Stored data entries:

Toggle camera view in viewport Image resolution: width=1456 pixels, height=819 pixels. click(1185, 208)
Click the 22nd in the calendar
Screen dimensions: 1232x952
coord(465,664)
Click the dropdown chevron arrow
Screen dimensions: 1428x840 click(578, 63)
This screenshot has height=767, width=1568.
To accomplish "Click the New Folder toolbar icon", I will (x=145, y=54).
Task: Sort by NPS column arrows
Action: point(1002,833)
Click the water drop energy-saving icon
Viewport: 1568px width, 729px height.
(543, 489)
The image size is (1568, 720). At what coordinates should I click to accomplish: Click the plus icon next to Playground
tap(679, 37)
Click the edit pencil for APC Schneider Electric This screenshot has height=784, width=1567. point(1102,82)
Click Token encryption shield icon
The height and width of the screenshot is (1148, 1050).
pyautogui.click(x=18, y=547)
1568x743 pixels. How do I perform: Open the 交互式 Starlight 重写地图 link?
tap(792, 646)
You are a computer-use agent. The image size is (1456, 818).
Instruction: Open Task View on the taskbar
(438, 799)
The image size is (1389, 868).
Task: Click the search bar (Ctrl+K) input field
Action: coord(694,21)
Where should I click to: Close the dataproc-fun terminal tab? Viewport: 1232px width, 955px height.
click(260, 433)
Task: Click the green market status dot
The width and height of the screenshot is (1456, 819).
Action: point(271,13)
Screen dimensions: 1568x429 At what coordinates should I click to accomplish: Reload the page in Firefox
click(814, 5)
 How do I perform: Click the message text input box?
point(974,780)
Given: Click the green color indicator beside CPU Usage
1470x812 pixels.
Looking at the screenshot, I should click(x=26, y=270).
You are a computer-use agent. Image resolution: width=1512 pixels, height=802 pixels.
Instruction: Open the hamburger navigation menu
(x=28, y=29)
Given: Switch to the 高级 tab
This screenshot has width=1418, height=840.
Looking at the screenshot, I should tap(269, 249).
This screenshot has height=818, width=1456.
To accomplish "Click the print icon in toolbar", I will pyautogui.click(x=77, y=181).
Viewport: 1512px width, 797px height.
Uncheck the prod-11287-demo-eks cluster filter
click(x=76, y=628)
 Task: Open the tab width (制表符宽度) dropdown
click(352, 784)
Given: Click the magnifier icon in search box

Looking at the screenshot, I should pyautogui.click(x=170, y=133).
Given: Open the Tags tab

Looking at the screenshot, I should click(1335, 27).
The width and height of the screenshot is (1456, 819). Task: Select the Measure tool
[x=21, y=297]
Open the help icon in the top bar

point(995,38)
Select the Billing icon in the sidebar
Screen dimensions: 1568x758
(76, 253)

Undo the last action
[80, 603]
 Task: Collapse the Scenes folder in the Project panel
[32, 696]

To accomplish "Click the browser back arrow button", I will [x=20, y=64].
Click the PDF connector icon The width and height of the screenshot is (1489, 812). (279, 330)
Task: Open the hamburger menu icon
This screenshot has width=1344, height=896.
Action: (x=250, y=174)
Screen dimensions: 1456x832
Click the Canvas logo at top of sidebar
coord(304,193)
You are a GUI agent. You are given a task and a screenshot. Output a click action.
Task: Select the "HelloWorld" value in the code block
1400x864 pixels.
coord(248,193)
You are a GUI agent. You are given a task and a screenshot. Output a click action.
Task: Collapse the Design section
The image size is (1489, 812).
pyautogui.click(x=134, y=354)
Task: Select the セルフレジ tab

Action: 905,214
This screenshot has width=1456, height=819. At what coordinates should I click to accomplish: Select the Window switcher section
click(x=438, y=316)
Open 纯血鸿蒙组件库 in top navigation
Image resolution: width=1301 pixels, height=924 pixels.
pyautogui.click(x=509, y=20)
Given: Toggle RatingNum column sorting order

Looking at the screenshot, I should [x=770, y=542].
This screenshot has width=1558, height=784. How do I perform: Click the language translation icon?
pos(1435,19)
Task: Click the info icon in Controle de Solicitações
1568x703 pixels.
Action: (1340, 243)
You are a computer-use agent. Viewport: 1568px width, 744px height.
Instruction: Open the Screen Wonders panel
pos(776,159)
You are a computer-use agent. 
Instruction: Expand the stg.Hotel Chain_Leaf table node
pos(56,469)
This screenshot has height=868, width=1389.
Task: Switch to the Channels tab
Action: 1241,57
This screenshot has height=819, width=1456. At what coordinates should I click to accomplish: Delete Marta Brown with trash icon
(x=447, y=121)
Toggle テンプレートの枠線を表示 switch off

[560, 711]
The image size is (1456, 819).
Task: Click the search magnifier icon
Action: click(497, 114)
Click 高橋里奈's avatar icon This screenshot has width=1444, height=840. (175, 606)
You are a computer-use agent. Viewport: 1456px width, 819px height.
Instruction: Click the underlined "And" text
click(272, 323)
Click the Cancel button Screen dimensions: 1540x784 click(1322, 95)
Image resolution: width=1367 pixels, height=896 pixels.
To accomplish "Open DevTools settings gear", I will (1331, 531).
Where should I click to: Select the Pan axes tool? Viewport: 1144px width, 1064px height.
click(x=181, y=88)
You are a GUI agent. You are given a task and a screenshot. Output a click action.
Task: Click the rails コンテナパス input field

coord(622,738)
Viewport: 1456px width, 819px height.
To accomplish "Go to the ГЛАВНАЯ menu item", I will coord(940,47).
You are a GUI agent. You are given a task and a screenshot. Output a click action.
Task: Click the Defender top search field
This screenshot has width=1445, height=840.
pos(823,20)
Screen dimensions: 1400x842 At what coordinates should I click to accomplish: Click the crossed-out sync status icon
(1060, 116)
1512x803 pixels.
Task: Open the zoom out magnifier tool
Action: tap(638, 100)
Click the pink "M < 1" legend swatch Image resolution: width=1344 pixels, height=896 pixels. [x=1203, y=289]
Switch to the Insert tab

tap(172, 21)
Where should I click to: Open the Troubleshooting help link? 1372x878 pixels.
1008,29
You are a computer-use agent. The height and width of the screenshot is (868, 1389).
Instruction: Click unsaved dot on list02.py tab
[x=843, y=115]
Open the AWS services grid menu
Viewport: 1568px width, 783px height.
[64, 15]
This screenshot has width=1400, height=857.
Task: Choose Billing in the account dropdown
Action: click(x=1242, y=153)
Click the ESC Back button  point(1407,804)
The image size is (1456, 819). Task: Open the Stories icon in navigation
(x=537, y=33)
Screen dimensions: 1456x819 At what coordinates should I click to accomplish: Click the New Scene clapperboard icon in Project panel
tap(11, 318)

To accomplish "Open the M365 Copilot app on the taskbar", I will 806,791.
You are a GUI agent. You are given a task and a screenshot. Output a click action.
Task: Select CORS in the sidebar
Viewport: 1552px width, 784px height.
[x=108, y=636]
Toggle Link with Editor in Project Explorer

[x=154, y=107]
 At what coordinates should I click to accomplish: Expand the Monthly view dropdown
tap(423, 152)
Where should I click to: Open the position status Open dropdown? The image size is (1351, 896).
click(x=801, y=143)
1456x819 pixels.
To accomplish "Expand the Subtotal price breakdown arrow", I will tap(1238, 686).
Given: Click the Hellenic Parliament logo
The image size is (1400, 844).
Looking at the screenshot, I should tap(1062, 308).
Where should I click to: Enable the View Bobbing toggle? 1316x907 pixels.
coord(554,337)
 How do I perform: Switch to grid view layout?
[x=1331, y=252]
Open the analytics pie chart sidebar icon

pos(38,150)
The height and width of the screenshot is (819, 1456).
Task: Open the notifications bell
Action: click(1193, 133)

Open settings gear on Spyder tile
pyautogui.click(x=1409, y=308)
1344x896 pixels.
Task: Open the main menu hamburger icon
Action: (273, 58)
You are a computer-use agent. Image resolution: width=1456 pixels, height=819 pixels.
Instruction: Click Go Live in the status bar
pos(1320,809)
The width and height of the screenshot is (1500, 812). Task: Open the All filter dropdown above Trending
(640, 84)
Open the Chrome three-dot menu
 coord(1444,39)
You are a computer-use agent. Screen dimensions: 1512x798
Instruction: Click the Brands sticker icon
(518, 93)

## WORK INSTRUCTION
The lines from the one holding "Open settings gear on Spyder tile" to the last line of the entries, both included: retype them exactly and give nothing else.

## RESPONSE TO THIS TASK
Open settings gear on Spyder tile
pyautogui.click(x=1409, y=308)
1344x896 pixels.
Task: Open the main menu hamburger icon
Action: (273, 58)
You are a computer-use agent. Image resolution: width=1456 pixels, height=819 pixels.
Instruction: Click Go Live in the status bar
pos(1320,809)
The width and height of the screenshot is (1500, 812). Task: Open the All filter dropdown above Trending
(640, 84)
Open the Chrome three-dot menu
 coord(1444,39)
You are a computer-use agent. Screen dimensions: 1512x798
Instruction: Click the Brands sticker icon
(518, 93)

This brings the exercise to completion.